Task objective: The listing must be copied out in full and exactly; no images go with it.

Supplied entries:
↓↓↓
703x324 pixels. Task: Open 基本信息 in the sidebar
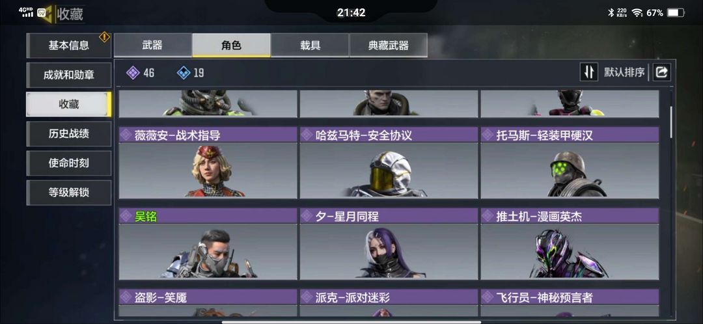[68, 46]
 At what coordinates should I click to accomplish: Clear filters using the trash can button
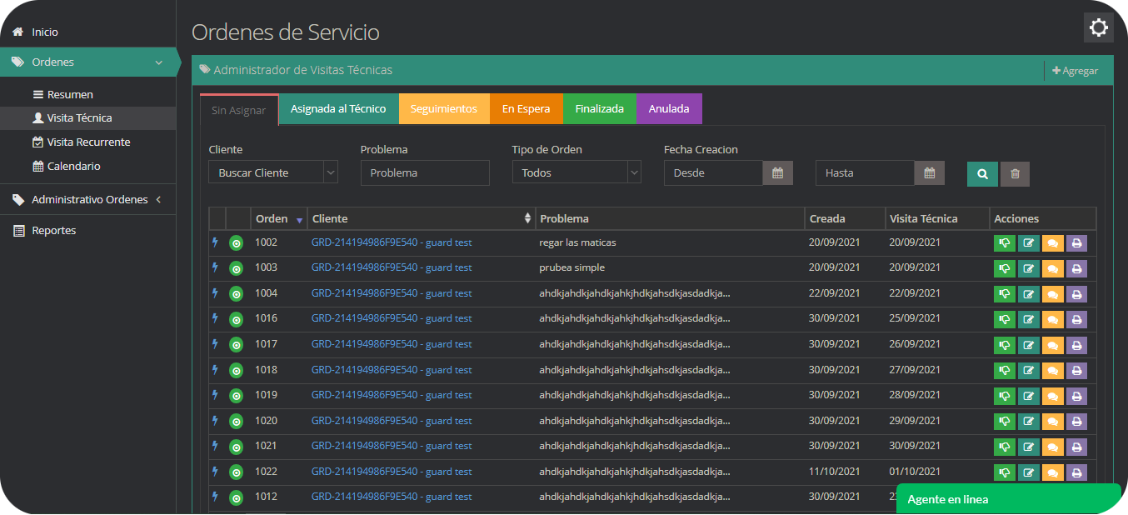[1015, 173]
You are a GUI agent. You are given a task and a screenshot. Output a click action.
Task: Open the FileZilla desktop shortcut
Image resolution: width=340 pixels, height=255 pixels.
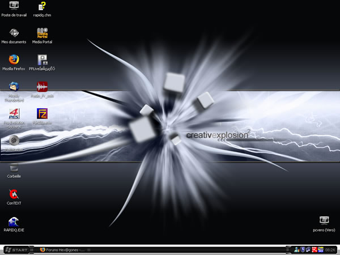click(x=42, y=113)
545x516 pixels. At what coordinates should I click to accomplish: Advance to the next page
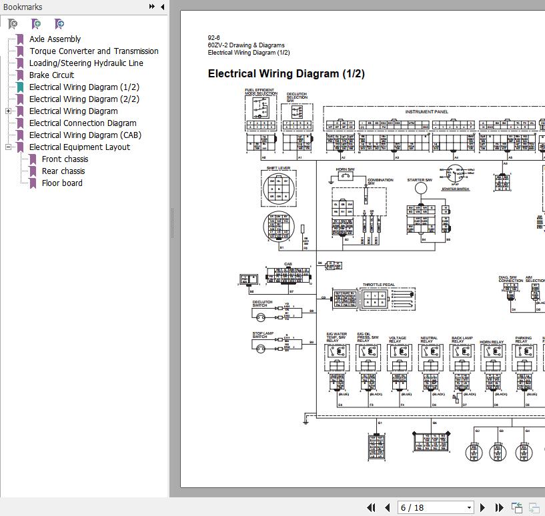pos(483,508)
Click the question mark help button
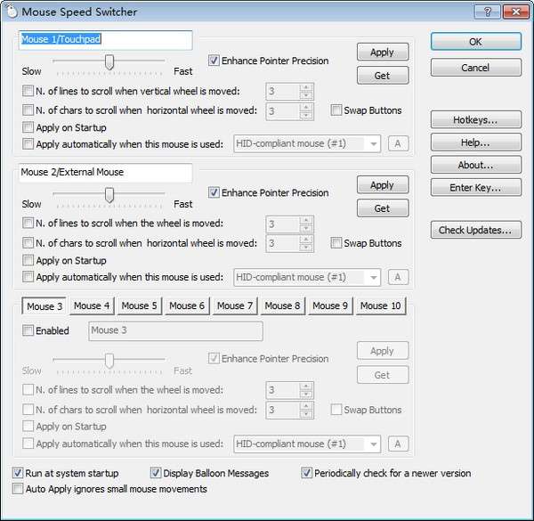The image size is (534, 521). [488, 12]
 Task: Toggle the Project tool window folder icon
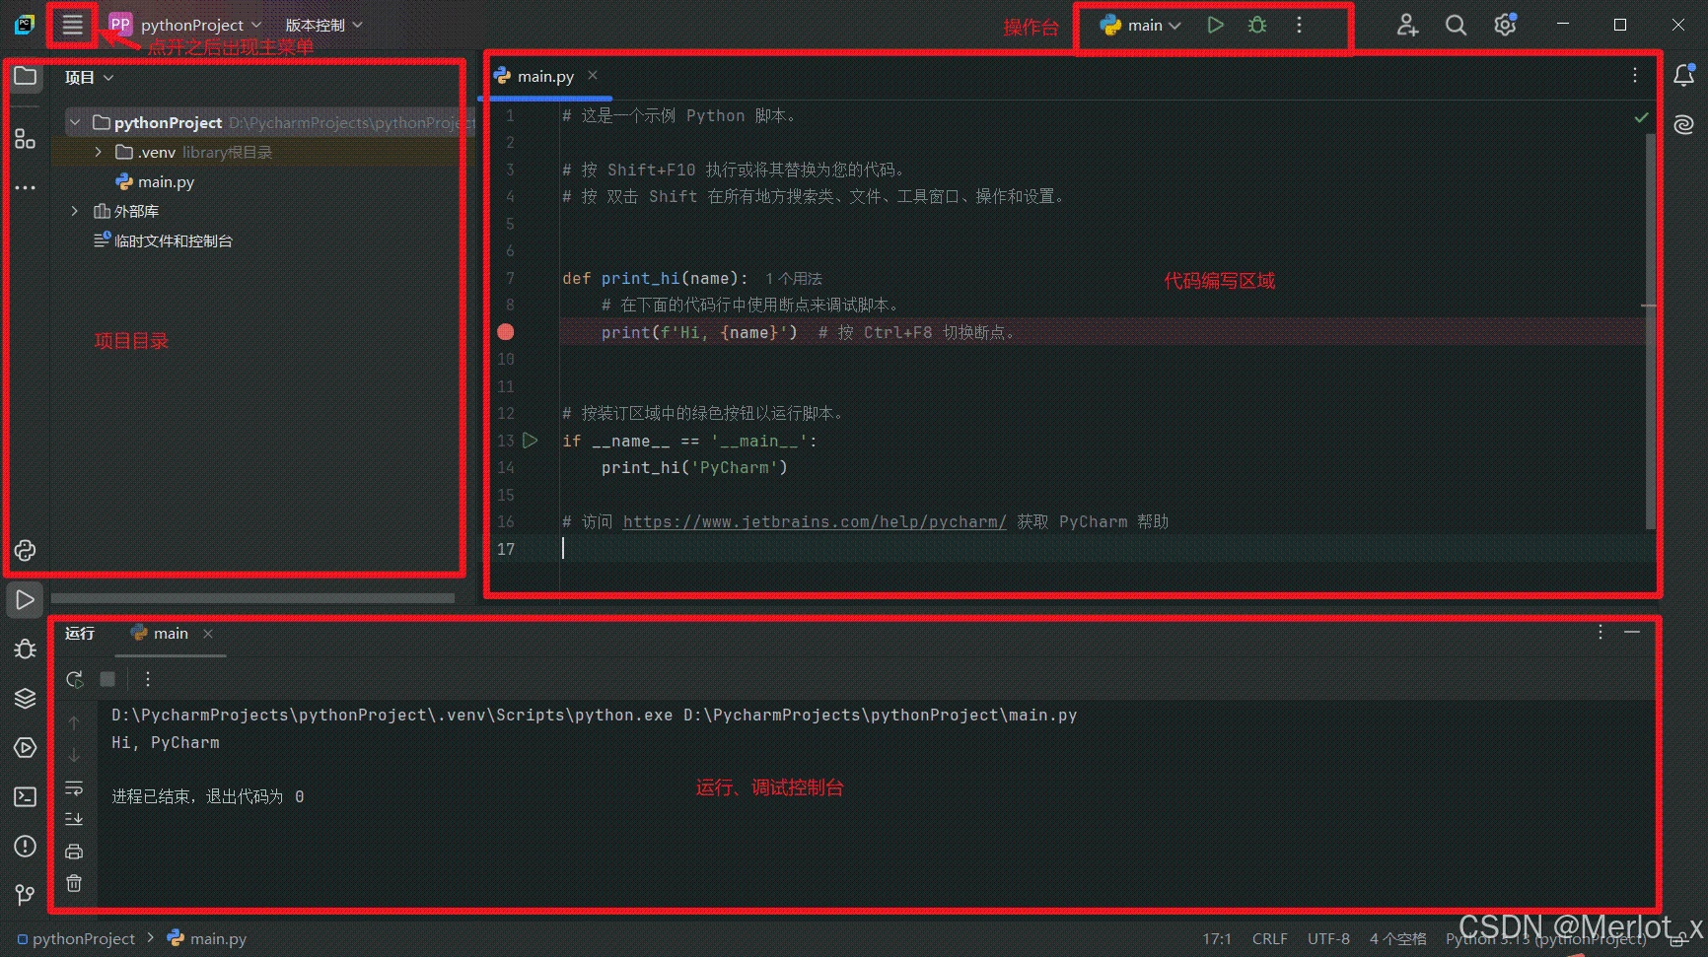tap(25, 77)

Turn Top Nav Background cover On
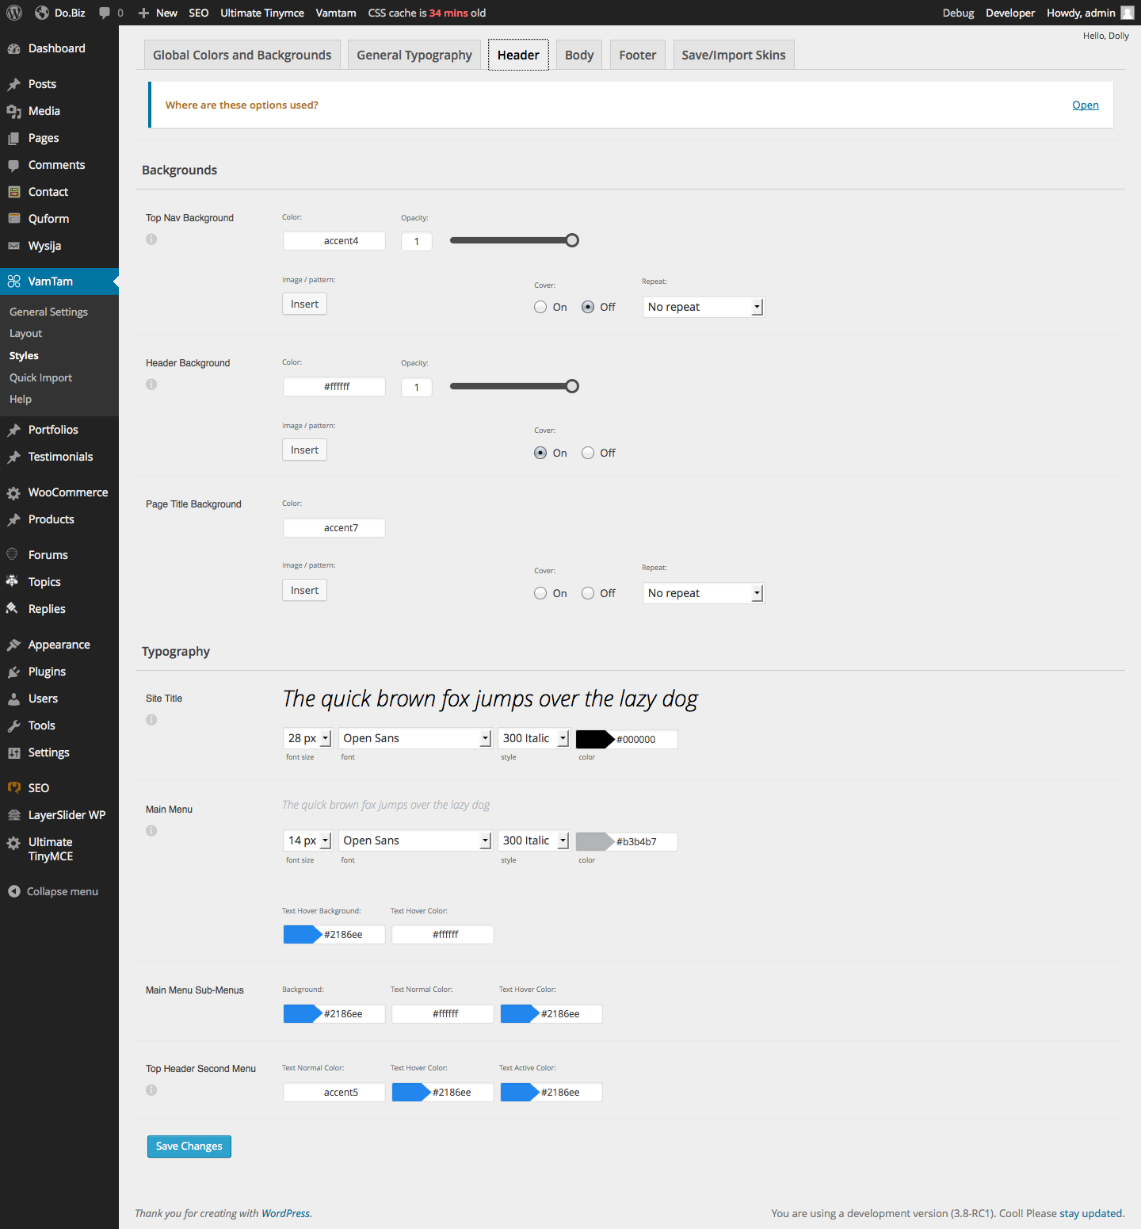[x=540, y=307]
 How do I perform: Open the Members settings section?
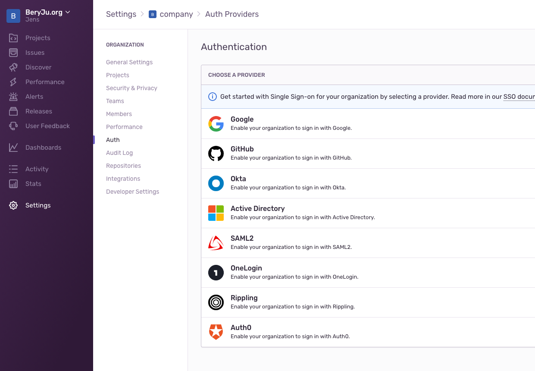coord(119,114)
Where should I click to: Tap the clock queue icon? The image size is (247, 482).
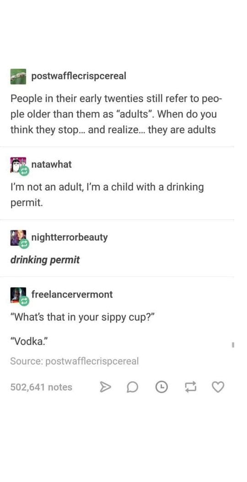[x=161, y=387]
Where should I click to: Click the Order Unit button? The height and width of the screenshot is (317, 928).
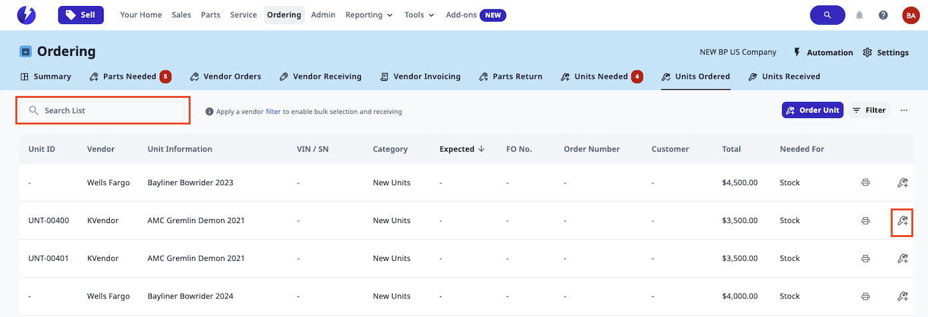tap(812, 111)
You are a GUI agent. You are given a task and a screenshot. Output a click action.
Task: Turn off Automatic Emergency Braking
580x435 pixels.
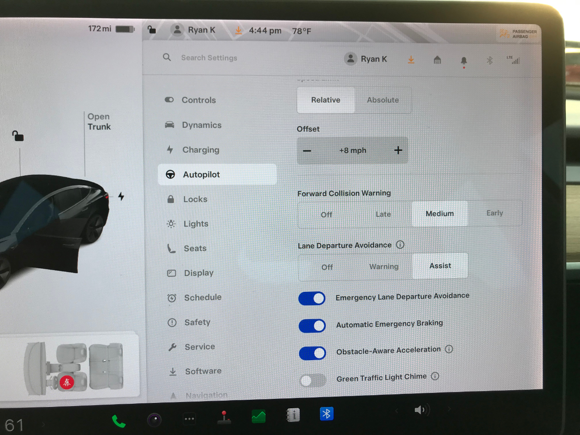point(312,326)
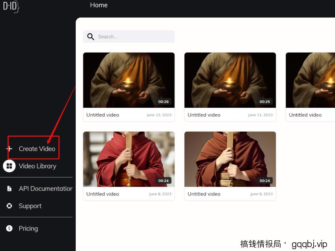This screenshot has height=251, width=335.
Task: Select the Video Library grid icon
Action: (x=9, y=166)
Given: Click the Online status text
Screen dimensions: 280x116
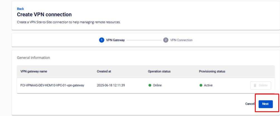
↑↑↑
Finished task:
703x324 pixels. Task: Open 基本信息 in the sidebar
[68, 46]
 At what coordinates should I click to accomplish: Clear filters using the trash can button
[1015, 173]
You are a GUI agent. You are given a task and a screenshot. Output a click action.
Task: Open the FileZilla desktop shortcut
Image resolution: width=340 pixels, height=255 pixels.
click(x=42, y=113)
545x516 pixels. At what coordinates should I click to accomplish: Advance to the next page
pos(483,508)
Click the question mark help button
The image size is (534, 521). [488, 12]
 Task: Toggle the Project tool window folder icon
tap(25, 77)

Turn Top Nav Background cover On
[x=540, y=307]
 How do I perform: Open the Members settings section?
coord(119,114)
Where should I click to: Tap the clock queue icon? The image size is (247, 482).
[x=161, y=387]
Where should I click to: Click the Order Unit button? The height and width of the screenshot is (317, 928).
tap(812, 111)
You are a GUI agent. You are given a task and a screenshot. Output a click action.
Task: Turn off Automatic Emergency Braking
580x435 pixels.
point(312,326)
This screenshot has height=251, width=335.
Task: Select the Video Library grid icon
Action: (x=9, y=166)
Given: Click the Online status text
Screen dimensions: 280x116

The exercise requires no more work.